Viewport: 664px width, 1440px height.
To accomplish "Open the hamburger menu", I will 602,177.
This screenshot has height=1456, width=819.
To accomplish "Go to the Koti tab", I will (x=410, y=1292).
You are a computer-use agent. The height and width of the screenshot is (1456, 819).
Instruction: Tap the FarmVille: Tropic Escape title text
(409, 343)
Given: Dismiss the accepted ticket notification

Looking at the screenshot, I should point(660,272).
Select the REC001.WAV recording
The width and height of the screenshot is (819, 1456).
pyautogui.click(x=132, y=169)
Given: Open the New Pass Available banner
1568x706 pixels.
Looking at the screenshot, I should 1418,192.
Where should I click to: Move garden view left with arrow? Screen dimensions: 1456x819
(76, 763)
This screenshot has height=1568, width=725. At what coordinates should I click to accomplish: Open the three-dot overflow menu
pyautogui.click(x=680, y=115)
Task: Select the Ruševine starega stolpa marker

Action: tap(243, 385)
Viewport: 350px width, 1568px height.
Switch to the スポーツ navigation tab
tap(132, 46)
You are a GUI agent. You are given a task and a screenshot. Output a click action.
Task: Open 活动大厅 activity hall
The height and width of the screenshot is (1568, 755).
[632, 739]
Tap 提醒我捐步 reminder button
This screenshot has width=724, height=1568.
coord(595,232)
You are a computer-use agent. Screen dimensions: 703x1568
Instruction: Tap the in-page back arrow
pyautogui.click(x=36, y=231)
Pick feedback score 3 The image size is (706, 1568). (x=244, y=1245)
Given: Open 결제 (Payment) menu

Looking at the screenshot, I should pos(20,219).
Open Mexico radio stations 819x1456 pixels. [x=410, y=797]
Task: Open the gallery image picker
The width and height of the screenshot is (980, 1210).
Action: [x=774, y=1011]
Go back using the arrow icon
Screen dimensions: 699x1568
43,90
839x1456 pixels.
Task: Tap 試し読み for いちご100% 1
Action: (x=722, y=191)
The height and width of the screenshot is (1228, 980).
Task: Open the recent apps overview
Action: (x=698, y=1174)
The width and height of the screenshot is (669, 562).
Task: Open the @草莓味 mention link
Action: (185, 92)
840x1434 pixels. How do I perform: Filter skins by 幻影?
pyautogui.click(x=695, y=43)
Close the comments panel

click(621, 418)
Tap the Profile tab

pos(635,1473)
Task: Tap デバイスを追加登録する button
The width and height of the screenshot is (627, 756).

---+---

## Directive
Rewrite all of the rows above, putting "options menu" in place of "overflow menu" and changing nothing else.

## Final answer
Viewport: 664px width, 1440px height.
To accomplish "Open the hamburger menu", I will 602,177.
This screenshot has height=1456, width=819.
To accomplish "Go to the Koti tab", I will (x=410, y=1292).
You are a computer-use agent. The height and width of the screenshot is (1456, 819).
Instruction: Tap the FarmVille: Tropic Escape title text
(409, 343)
Given: Dismiss the accepted ticket notification

Looking at the screenshot, I should point(660,272).
Select the REC001.WAV recording
The width and height of the screenshot is (819, 1456).
pyautogui.click(x=132, y=169)
Given: Open the New Pass Available banner
1568x706 pixels.
Looking at the screenshot, I should 1418,192.
Where should I click to: Move garden view left with arrow? Screen dimensions: 1456x819
(76, 763)
This screenshot has height=1568, width=725. At what coordinates should I click to accomplish: Open the three-dot options menu
pyautogui.click(x=680, y=115)
Task: Select the Ruševine starega stolpa marker

Action: tap(243, 385)
Viewport: 350px width, 1568px height.
Switch to the スポーツ navigation tab
tap(132, 46)
You are a GUI agent. You are given a task and a screenshot. Output a click action.
Task: Open 活动大厅 activity hall
The height and width of the screenshot is (1568, 755).
[632, 739]
Tap 提醒我捐步 reminder button
This screenshot has width=724, height=1568.
coord(595,232)
You are a computer-use agent. Screen dimensions: 703x1568
Instruction: Tap the in-page back arrow
pyautogui.click(x=36, y=231)
Pick feedback score 3 The image size is (706, 1568). (x=244, y=1245)
Given: Open 결제 (Payment) menu

Looking at the screenshot, I should pos(20,219).
Open Mexico radio stations 819x1456 pixels. [x=410, y=797]
Task: Open the gallery image picker
The width and height of the screenshot is (980, 1210).
Action: [x=774, y=1011]
Go back using the arrow icon
Screen dimensions: 699x1568
43,90
839x1456 pixels.
Task: Tap 試し読み for いちご100% 1
Action: (x=722, y=191)
The height and width of the screenshot is (1228, 980).
Task: Open the recent apps overview
Action: (x=698, y=1174)
The width and height of the screenshot is (669, 562).
Task: Open the @草莓味 mention link
Action: (185, 92)
840x1434 pixels. How do I perform: Filter skins by 幻影?
pyautogui.click(x=695, y=43)
Close the comments panel

click(621, 418)
Tap the Profile tab

pos(635,1473)
Task: Tap デバイスを追加登録する button
The width and height of the screenshot is (627, 756).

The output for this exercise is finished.